— Supplied records —
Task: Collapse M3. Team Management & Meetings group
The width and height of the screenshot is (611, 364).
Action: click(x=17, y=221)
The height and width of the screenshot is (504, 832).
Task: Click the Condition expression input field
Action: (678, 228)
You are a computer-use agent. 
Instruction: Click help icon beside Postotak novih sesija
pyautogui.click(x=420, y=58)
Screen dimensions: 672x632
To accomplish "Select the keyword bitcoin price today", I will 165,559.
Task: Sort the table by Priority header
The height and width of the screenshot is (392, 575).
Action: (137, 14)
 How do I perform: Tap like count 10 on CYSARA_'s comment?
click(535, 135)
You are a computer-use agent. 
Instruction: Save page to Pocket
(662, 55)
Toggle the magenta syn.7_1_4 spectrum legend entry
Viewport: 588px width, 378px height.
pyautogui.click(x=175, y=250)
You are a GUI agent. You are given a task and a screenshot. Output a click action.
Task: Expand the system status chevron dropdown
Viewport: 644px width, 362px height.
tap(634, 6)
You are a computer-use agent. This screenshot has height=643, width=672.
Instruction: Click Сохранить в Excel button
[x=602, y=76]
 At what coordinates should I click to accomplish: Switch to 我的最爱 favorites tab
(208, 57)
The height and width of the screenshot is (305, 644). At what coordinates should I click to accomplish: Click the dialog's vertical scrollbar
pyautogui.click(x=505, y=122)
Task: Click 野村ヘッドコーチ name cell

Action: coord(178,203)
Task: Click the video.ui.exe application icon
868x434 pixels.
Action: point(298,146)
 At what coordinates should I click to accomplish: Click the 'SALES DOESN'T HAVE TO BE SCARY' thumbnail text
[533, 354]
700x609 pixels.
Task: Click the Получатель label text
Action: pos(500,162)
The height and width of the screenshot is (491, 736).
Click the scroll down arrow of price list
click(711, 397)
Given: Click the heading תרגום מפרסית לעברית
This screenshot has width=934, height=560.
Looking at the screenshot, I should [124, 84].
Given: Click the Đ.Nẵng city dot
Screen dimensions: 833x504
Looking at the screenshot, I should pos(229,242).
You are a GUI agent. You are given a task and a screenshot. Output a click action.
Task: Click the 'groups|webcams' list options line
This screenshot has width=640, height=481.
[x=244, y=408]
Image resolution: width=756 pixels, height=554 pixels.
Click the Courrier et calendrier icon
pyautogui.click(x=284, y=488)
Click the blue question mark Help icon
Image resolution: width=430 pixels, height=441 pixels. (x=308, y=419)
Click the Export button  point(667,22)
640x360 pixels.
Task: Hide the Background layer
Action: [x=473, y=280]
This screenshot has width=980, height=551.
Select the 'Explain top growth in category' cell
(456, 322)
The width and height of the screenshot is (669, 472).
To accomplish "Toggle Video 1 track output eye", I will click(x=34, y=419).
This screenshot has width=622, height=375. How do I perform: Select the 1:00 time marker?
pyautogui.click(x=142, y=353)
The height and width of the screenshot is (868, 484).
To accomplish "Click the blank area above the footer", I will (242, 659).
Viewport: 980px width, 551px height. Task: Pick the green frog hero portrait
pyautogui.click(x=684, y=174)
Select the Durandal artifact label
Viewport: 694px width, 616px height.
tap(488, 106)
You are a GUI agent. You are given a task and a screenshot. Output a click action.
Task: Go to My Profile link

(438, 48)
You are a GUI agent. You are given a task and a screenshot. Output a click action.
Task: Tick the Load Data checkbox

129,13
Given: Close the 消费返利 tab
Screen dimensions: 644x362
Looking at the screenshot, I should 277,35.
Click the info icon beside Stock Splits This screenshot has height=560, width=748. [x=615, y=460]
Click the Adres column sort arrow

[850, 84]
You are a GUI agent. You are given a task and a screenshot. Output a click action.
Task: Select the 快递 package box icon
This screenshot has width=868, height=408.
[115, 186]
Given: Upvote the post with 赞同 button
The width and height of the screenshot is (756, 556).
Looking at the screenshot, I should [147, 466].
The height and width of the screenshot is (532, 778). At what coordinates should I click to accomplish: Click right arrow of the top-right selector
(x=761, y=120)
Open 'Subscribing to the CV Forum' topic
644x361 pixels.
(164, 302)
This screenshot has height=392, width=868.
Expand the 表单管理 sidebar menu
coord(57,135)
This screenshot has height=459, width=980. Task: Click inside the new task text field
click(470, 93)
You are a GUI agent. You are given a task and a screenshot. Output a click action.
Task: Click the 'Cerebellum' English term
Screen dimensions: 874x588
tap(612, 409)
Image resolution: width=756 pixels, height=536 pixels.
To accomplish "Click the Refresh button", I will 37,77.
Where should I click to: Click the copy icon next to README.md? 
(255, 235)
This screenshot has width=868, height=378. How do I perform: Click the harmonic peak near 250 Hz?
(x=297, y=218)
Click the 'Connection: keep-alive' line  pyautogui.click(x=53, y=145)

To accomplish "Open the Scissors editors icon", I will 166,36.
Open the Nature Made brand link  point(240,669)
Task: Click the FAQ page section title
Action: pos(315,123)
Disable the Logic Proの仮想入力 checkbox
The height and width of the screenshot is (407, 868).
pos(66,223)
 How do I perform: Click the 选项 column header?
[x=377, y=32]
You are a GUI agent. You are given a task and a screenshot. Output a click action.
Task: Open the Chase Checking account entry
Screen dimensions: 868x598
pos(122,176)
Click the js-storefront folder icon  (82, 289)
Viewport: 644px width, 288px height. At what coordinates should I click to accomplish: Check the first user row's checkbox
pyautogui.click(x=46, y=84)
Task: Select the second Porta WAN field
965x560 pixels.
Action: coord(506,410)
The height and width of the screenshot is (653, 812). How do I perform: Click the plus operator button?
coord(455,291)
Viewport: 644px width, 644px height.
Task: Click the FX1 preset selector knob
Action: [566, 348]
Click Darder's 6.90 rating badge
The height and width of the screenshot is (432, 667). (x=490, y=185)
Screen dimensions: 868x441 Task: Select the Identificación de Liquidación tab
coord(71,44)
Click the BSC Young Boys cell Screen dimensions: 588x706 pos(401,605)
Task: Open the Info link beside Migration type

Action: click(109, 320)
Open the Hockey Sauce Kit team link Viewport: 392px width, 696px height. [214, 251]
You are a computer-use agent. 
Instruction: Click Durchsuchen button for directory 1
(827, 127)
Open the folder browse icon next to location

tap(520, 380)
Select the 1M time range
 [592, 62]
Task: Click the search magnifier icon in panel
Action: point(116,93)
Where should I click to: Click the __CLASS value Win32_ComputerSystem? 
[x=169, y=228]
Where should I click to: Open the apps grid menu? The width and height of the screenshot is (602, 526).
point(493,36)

— Task goal —
The listing above must be transcribed exactly, line by line.

— Problem solution —
Task: Collapse M3. Team Management & Meetings group
The width and height of the screenshot is (611, 364).
Action: click(x=17, y=221)
The height and width of the screenshot is (504, 832).
Task: Click the Condition expression input field
Action: (678, 228)
You are a computer-use agent. 
Instruction: Click help icon beside Postotak novih sesija
pyautogui.click(x=420, y=58)
Screen dimensions: 672x632
To accomplish "Select the keyword bitcoin price today", I will 165,559.
Task: Sort the table by Priority header
The height and width of the screenshot is (392, 575).
Action: (137, 14)
 How do I perform: Tap like count 10 on CYSARA_'s comment?
click(535, 135)
You are a computer-use agent. 
Instruction: Save page to Pocket
(662, 55)
Toggle the magenta syn.7_1_4 spectrum legend entry
Viewport: 588px width, 378px height.
pyautogui.click(x=175, y=250)
You are a GUI agent. You are given a task and a screenshot. Output a click action.
Task: Expand the system status chevron dropdown
Viewport: 644px width, 362px height.
tap(634, 6)
You are a computer-use agent. This screenshot has height=643, width=672.
Instruction: Click Сохранить в Excel button
[x=602, y=76]
 At what coordinates should I click to accomplish: Switch to 我的最爱 favorites tab
(208, 57)
The height and width of the screenshot is (305, 644). At what coordinates should I click to accomplish: Click the dialog's vertical scrollbar
pyautogui.click(x=505, y=122)
Task: Click 野村ヘッドコーチ name cell

Action: coord(178,203)
Task: Click the video.ui.exe application icon
868x434 pixels.
Action: point(298,146)
 At what coordinates should I click to accomplish: Click the 'SALES DOESN'T HAVE TO BE SCARY' thumbnail text
[533, 354]
700x609 pixels.
Task: Click the Получатель label text
Action: pos(500,162)
The height and width of the screenshot is (491, 736).
Click the scroll down arrow of price list
click(711, 397)
Given: Click the heading תרגום מפרסית לעברית
This screenshot has width=934, height=560.
Looking at the screenshot, I should [124, 84].
Given: Click the Đ.Nẵng city dot
Screen dimensions: 833x504
Looking at the screenshot, I should pos(229,242).
You are a GUI agent. You are given a task and a screenshot. Output a click action.
Task: Click the 'groups|webcams' list options line
This screenshot has width=640, height=481.
[x=244, y=408]
Image resolution: width=756 pixels, height=554 pixels.
Click the Courrier et calendrier icon
pyautogui.click(x=284, y=488)
Click the blue question mark Help icon
Image resolution: width=430 pixels, height=441 pixels. (x=308, y=419)
Click the Export button  point(667,22)
640x360 pixels.
Task: Hide the Background layer
Action: [x=473, y=280]
This screenshot has width=980, height=551.
Select the 'Explain top growth in category' cell
(456, 322)
The width and height of the screenshot is (669, 472).
To accomplish "Toggle Video 1 track output eye", I will click(x=34, y=419).
This screenshot has width=622, height=375. How do I perform: Select the 1:00 time marker?
pyautogui.click(x=142, y=353)
The height and width of the screenshot is (868, 484).
To accomplish "Click the blank area above the footer", I will (242, 659).
Viewport: 980px width, 551px height. Task: Pick the green frog hero portrait
pyautogui.click(x=684, y=174)
Select the Durandal artifact label
Viewport: 694px width, 616px height.
tap(488, 106)
You are a GUI agent. You are given a task and a screenshot. Output a click action.
Task: Go to My Profile link

(438, 48)
You are a GUI agent. You are given a task and a screenshot. Output a click action.
Task: Tick the Load Data checkbox

129,13
Given: Close the 消费返利 tab
Screen dimensions: 644x362
Looking at the screenshot, I should 277,35.
Click the info icon beside Stock Splits This screenshot has height=560, width=748. [x=615, y=460]
Click the Adres column sort arrow

[850, 84]
You are a GUI agent. You are given a task and a screenshot. Output a click action.
Task: Select the 快递 package box icon
This screenshot has width=868, height=408.
[115, 186]
Given: Upvote the post with 赞同 button
The width and height of the screenshot is (756, 556).
Looking at the screenshot, I should [147, 466].
The height and width of the screenshot is (532, 778). At what coordinates should I click to accomplish: Click right arrow of the top-right selector
(x=761, y=120)
Open 'Subscribing to the CV Forum' topic
644x361 pixels.
(164, 302)
This screenshot has height=392, width=868.
Expand the 表单管理 sidebar menu
coord(57,135)
This screenshot has height=459, width=980. Task: Click inside the new task text field
click(470, 93)
You are a GUI agent. You are given a task and a screenshot. Output a click action.
Task: Click the 'Cerebellum' English term
Screen dimensions: 874x588
tap(612, 409)
Image resolution: width=756 pixels, height=536 pixels.
To accomplish "Click the Refresh button", I will 37,77.
Where should I click to: Click the copy icon next to README.md? 
(255, 235)
This screenshot has width=868, height=378. How do I perform: Click the harmonic peak near 250 Hz?
(x=297, y=218)
Click the 'Connection: keep-alive' line  pyautogui.click(x=53, y=145)

To accomplish "Open the Scissors editors icon", I will 166,36.
Open the Nature Made brand link  point(240,669)
Task: Click the FAQ page section title
Action: pos(315,123)
Disable the Logic Proの仮想入力 checkbox
The height and width of the screenshot is (407, 868).
pos(66,223)
 How do I perform: Click the 选项 column header?
[x=377, y=32]
You are a GUI agent. You are given a task and a screenshot. Output a click action.
Task: Open the Chase Checking account entry
Screen dimensions: 868x598
pos(122,176)
Click the js-storefront folder icon  (82, 289)
Viewport: 644px width, 288px height. At what coordinates should I click to accomplish: Check the first user row's checkbox
pyautogui.click(x=46, y=84)
Task: Select the second Porta WAN field
965x560 pixels.
Action: coord(506,410)
The height and width of the screenshot is (653, 812). How do I perform: Click the plus operator button?
coord(455,291)
Viewport: 644px width, 644px height.
Task: Click the FX1 preset selector knob
Action: [566, 348]
Click Darder's 6.90 rating badge
The height and width of the screenshot is (432, 667). (x=490, y=185)
Screen dimensions: 868x441 Task: Select the Identificación de Liquidación tab
coord(71,44)
Click the BSC Young Boys cell Screen dimensions: 588x706 pos(401,605)
Task: Open the Info link beside Migration type

Action: click(109, 320)
Open the Hockey Sauce Kit team link Viewport: 392px width, 696px height. [214, 251]
You are a computer-use agent. 
Instruction: Click Durchsuchen button for directory 1
(827, 127)
Open the folder browse icon next to location

tap(520, 380)
Select the 1M time range
 [592, 62]
Task: Click the search magnifier icon in panel
Action: point(116,93)
Where should I click to: Click the __CLASS value Win32_ComputerSystem? 
[x=169, y=228]
Where should I click to: Open the apps grid menu? The width and height of the screenshot is (602, 526).
point(493,36)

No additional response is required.